PROBLEM TO WORK ON — Output only the lines below from the one containing "Task: Click the graduation cap tutorial icon" to the one containing "Given: Open help with the question mark icon", exactly as written, both ends kept.

[[ RECORDS TO USE open ]]

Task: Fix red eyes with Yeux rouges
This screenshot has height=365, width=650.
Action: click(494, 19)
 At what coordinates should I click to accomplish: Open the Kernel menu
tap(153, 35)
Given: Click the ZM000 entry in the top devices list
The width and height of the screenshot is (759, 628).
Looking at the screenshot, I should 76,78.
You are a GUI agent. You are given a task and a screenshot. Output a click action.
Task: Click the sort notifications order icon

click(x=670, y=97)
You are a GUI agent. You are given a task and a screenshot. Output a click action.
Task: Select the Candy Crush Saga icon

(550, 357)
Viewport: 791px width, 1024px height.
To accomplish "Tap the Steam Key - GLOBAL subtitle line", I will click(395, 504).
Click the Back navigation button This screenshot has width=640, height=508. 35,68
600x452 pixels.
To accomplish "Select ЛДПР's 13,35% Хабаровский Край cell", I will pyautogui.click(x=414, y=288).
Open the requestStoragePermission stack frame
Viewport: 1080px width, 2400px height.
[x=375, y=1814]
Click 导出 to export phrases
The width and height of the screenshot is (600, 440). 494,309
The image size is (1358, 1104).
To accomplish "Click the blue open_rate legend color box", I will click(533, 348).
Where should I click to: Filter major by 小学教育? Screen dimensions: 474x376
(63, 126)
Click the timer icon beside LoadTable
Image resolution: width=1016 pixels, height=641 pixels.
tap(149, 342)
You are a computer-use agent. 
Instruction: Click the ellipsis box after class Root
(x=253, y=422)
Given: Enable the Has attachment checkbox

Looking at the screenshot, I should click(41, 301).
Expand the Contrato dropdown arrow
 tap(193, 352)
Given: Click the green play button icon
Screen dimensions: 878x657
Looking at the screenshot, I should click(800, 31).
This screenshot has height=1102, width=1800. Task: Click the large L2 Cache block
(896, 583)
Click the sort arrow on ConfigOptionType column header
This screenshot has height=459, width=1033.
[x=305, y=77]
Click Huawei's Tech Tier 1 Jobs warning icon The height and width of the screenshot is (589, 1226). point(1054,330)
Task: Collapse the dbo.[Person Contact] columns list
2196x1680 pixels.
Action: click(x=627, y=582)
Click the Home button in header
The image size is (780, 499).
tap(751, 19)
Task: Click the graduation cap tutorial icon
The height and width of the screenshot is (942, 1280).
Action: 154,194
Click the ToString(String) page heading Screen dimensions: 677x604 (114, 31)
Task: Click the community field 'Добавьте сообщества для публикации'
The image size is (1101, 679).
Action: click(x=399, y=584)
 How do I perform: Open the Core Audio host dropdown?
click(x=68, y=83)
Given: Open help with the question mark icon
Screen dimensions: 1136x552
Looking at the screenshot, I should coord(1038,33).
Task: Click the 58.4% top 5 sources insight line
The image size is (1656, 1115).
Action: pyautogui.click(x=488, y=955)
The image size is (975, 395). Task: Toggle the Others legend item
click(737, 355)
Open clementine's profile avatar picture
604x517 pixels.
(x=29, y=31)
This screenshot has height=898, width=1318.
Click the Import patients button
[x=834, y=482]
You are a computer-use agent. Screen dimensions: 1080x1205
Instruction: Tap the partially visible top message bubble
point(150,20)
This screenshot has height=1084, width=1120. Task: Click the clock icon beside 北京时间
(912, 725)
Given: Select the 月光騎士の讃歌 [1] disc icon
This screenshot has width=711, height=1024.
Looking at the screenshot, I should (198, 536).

[[ RECORDS TO USE closed ]]

SOLVED EXERCISE —
Task: Click the graduation cap tutorial icon
The height and width of the screenshot is (942, 1280).
Action: 154,194
Click the ToString(String) page heading Screen dimensions: 677x604 (114, 31)
Task: Click the community field 'Добавьте сообщества для публикации'
The image size is (1101, 679).
Action: click(x=399, y=584)
 How do I perform: Open the Core Audio host dropdown?
click(x=68, y=83)
Given: Open help with the question mark icon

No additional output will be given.